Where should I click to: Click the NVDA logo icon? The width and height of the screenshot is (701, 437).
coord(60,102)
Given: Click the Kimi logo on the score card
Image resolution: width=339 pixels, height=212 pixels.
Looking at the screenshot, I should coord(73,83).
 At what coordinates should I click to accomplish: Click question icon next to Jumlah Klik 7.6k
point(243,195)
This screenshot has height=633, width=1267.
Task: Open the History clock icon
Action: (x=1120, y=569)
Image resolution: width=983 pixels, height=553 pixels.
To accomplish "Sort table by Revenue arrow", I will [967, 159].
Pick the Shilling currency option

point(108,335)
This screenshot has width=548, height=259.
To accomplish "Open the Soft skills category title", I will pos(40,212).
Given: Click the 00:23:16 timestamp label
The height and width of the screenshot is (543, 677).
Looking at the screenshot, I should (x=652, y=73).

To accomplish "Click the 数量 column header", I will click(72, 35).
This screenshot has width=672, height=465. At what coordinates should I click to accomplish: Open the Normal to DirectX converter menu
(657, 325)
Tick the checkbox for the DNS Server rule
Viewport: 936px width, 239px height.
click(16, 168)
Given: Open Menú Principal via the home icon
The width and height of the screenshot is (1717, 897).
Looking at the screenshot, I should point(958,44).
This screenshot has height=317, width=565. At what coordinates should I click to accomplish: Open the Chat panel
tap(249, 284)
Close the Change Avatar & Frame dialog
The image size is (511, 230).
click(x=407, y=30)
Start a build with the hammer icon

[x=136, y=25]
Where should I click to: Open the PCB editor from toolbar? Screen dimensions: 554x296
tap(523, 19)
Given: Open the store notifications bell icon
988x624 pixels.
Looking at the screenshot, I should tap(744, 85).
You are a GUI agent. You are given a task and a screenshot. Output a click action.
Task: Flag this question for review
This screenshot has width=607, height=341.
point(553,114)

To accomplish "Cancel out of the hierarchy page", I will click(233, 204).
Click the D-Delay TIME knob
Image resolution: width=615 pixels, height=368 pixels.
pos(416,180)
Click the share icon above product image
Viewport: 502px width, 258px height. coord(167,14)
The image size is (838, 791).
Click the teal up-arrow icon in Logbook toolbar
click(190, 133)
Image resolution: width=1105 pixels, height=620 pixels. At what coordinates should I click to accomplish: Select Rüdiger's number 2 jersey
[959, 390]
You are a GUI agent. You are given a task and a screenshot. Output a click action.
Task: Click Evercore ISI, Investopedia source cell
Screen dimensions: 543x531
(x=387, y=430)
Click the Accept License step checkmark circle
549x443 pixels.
------------
The complete material should be output once more, word for word.

Where should I click to: Click the NVDA logo icon? The width and height of the screenshot is (701, 437).
coord(60,102)
Given: Click the Kimi logo on the score card
Image resolution: width=339 pixels, height=212 pixels.
Looking at the screenshot, I should coord(73,83).
 At what coordinates should I click to accomplish: Click question icon next to Jumlah Klik 7.6k
point(243,195)
This screenshot has height=633, width=1267.
Task: Open the History clock icon
Action: (x=1120, y=569)
Image resolution: width=983 pixels, height=553 pixels.
To accomplish "Sort table by Revenue arrow", I will [967, 159].
Pick the Shilling currency option

point(108,335)
This screenshot has width=548, height=259.
To accomplish "Open the Soft skills category title", I will pos(40,212).
Given: Click the 00:23:16 timestamp label
The height and width of the screenshot is (543, 677).
Looking at the screenshot, I should (x=652, y=73).

To accomplish "Click the 数量 column header", I will click(72, 35).
This screenshot has width=672, height=465. At what coordinates should I click to accomplish: Open the Normal to DirectX converter menu
(657, 325)
Tick the checkbox for the DNS Server rule
Viewport: 936px width, 239px height.
click(16, 168)
Given: Open Menú Principal via the home icon
The width and height of the screenshot is (1717, 897).
Looking at the screenshot, I should point(958,44).
This screenshot has height=317, width=565. At what coordinates should I click to accomplish: Open the Chat panel
tap(249, 284)
Close the Change Avatar & Frame dialog
The image size is (511, 230).
click(x=407, y=30)
Start a build with the hammer icon

[x=136, y=25]
Where should I click to: Open the PCB editor from toolbar? Screen dimensions: 554x296
tap(523, 19)
Given: Open the store notifications bell icon
988x624 pixels.
Looking at the screenshot, I should tap(744, 85).
You are a GUI agent. You are given a task and a screenshot. Output a click action.
Task: Flag this question for review
This screenshot has width=607, height=341.
point(553,114)

To accomplish "Cancel out of the hierarchy page", I will click(233, 204).
Click the D-Delay TIME knob
Image resolution: width=615 pixels, height=368 pixels.
pos(416,180)
Click the share icon above product image
Viewport: 502px width, 258px height. coord(167,14)
The image size is (838, 791).
Click the teal up-arrow icon in Logbook toolbar
click(190, 133)
Image resolution: width=1105 pixels, height=620 pixels. At what coordinates should I click to accomplish: Select Rüdiger's number 2 jersey
[959, 390]
You are a GUI agent. You are given a task and a screenshot. Output a click action.
Task: Click Evercore ISI, Investopedia source cell
Screen dimensions: 543x531
(x=387, y=430)
Click the Accept License step checkmark circle
549x443 pixels.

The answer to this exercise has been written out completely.